浜岡原発のリスク
先日のTVニュースで、後藤政志氏(東芝元原子炉容器設計者)の解説。
「浜岡原発の海水取水口が、海岸より約600mも先にありとても心配である」との趣旨の発言がありました。
早速確認してみました。
これは相当なリスク。
M8以上の直下型地震に耐えられると想定するのは、間違ったリスク管理だと思います。
冷却水が止まれば、福島第一原発と同様な事故が想定されます。

上下左右・曲げ・引っ張り・圧縮・せん断・・・加わる力を想定し、100%破損しない設計をすることは実質的に不可能では?
またトンネル内の長期間に及ぶ経年劣化は、どのように想定しているのでしょうか?
また取水トンネル内のメンテナンスは?
劣化部分の補修は?

浜岡原発に確認しましたが「十分耐える設計になっているはずです」と言う答えでした。
もし海水の給水が止まった場合は、近くの川から取水するそうですがとても十分とは思えません。
詳細は設計ではないので不明との答え。(窓口は広報)
当然「危ないです」とは言えませんよね!

今計画中の防潮堤や電源確保などまったく関係のないリスクです。
想定図を描いてみました。詳細部分の情報が入手出来ませんので想像で記載しています。

推定部分が多くなっていますが、後藤政志氏(東芝元原子炉容器設計者)のご指摘は十分納得できるものだと感じましたので参考までにご報告させていただきました。・・・浜岡原発再稼動絶対反対!

浜岡原発
■下図は浜岡原発5号機の概要図です
浜岡5号機



こちらの動画も非常に分かりやすく解説されています。こちら→→
浜岡原発 小出助教授



9/26次の記事が配信されました。
地震だけでなく、津波のリスクも大きいことが明らかになりました。
もはや「地震と津波の巨大な負荷に、海岸から600m先にある取水口が耐えられる}と考えることは出来ません。
運転再開が出来ない理由、これで十分です。


浜岡原発:「津波集中」の立地 東大地震研が海底地形分析


 東海地震の震源域に位置する中部電力浜岡原発(静岡県御前崎市)の前面の海域には、浅い海底が外洋に突き出すように広がり、津波のエネルギーが集中しやすい地形であることが、東京大地震研究所の都司嘉宣(つじ・よしのぶ)准教授(地震学)の分析で分かった。
浜岡原発 津波集中
 浜岡原発の前面には、深さ200メートルより浅く、約20キロ沖まで舌状に広がる「御前崎海脚」と呼ばれる海底があり、その先は深さ500メートルまで急激に落ち込んでいる。また、御前崎海脚の両側も急に深くなっている。

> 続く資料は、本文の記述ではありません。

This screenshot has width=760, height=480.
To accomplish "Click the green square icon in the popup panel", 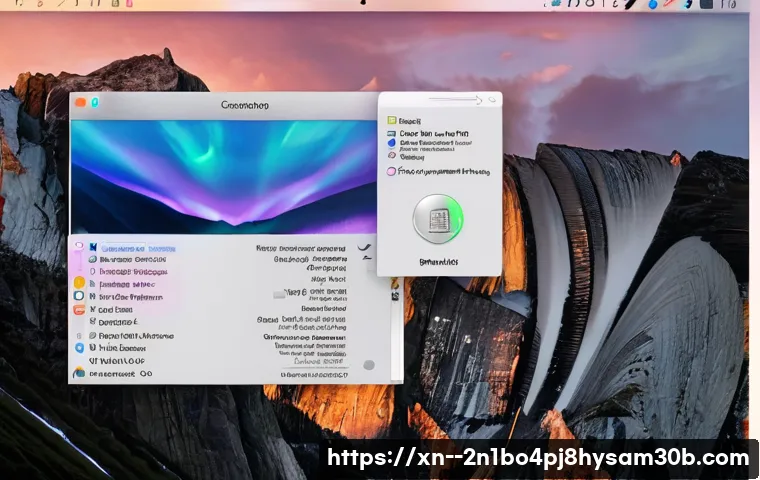I will (x=391, y=120).
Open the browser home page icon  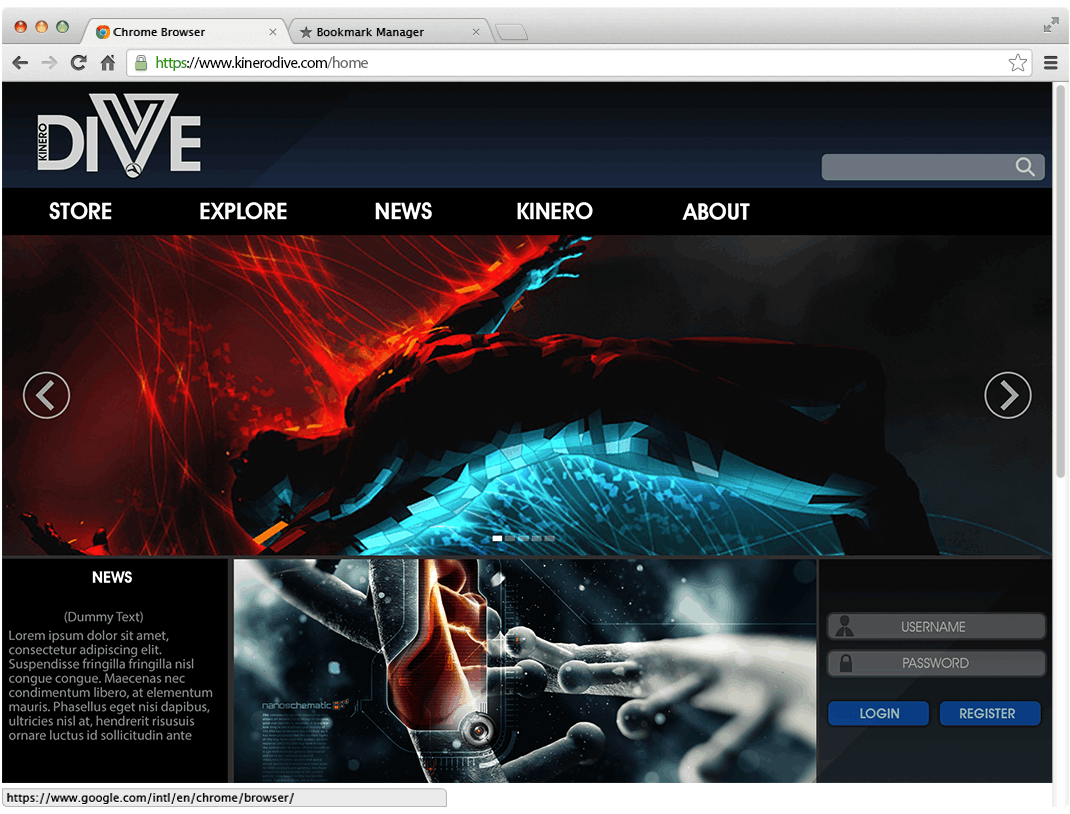tap(108, 62)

 津波の速度は水深が深いほど速く、浅いほど遅い。都司准教授によると、海から陸に向かう津波は、海脚の中央に近いほど速度が遅くなる一方、中央から離れるほど速度が速く、津波の進む向きが中央方向に曲げられる。そのため、光が凸レンズを通過して焦点に集まるように、海脚の根元に当たる同原発周辺に津波のエネルギーが集中するという。

 中部電は東海、東南海、南海地震が連動した場合、同原発付近が高さ約8メートルの津波に襲われると想定。約1000億円の対策費をかけて、来年12月の完成を目標に海面から高さ18メートル、厚さ2メートル、全長1.6キロの防波壁の建設などを進めている。